One of the options I''ve been considering for my horse if I do go to college is keeping her on our two and a half acre property. We currently have two rental buildings on the property, but the rest is pasture and we have two sheep keeping down the grass. 

Do sheep make good companion animals for a horse?

My horse has always been pastured with a herd of horses. She's not terribly attached to any of the horses anbd would probaly do fine by herself, but I still feel that horses do need companionship since they are herd animals. Two sides of our property are bordered by people who do keep horses, so she would be able have interaction with other horses over a fence.

Is there anything else I have to consider about feeding and fencing when keeping sheep and horses together?


----------



## Maverick101 (Nov 8, 2009)

Yes they do...quite similar to goats. Sheep also tend to be quieter, and also get in less trouble then goats lol.

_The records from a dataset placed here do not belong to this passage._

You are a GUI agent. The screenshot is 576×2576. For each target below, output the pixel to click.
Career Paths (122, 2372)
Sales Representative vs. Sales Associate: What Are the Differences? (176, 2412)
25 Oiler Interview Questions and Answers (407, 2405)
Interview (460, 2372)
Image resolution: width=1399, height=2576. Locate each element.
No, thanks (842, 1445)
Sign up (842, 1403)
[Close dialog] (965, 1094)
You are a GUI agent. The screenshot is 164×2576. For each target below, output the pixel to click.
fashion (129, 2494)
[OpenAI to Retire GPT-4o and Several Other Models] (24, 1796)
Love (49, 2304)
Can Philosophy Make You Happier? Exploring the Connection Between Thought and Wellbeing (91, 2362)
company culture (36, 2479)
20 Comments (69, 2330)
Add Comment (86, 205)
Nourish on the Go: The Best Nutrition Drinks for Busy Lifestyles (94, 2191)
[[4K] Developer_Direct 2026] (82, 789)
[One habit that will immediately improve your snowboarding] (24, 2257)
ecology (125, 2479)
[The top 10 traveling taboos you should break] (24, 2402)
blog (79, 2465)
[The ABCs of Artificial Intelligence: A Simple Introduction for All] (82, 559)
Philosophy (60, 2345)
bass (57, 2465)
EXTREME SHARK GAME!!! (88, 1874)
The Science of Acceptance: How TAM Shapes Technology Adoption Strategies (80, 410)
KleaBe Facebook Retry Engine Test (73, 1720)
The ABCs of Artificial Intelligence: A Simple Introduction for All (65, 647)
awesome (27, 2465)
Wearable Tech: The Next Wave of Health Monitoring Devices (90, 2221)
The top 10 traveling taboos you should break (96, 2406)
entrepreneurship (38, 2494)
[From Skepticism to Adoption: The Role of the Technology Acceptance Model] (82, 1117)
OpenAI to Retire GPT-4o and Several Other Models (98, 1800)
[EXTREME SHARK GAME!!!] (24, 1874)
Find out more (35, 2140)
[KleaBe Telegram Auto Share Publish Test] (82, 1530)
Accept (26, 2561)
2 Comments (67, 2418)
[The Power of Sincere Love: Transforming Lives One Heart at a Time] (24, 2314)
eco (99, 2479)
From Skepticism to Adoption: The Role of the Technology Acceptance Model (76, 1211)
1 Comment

I had 2 sheep with my horses at one point. I had gone to the auction mart w a friend and came home w two lambs! Still not sure how that happened.
At any rate Samson and Delilah hung out w my horses for years, were just part of the herd. 
They ate, slept and grazed as they were horses themselves. When the horses came in Sam and Delilah followed along....heck they even came on the odd trail ride here and there!
They have since passed on, but they were quite the characters, and the horses enjoyed their company.


----------



## horseluver250 (Oct 28, 2009)

We had a stray sheep here a few days and she got along very well with my horse. The goats would pick on her and she would "hide" underneath the horse to get away from them. She as a very very noisey animal, I enjoy my goats much more  We have a seperate stall for the goats for feeding grain, the opening is low so the horse can't fit in. Some type of manger is nice for feeding hay, the goats and sheep tend to poop in the hay if its on the ground and waste a lot. We have 4 strands of electric wire (only the top 3 are hot) on the back of the pasture, and split rail with horse box wire on it in front. We've never had a problem with anyone getting loose.


----------



## IslandWave (Nov 25, 2009)

Good to know. Thanks for the replies!


----------



## wild_spot (Jan 30, 2008)

Be careful introducing them though - Two of my horses are fine with sheep, but my new mare is NOT! Dad was moving some lambs through their paddock and she charged in and stomped on one - It was lucky she didn't kill it. 

So it is well worth guaging the rection while on a lead at first!

Also be wary of lambing in a pasture with horses - Often the horses don't see the lambs and they get stood on.


----------



## IslandWave (Nov 25, 2009)

I have a feeling my mare will be frightened of them at first. =P She's very non-agressive to any sort of animal, not matter the size. We don't intend on having any more sheep than our two ewes, so I'm glad I won't have to worry about lambs.

Now we're thinking that if I do move my horse, she'll be kept in a different pasture from the sheep. So they will just be neighbors.


----------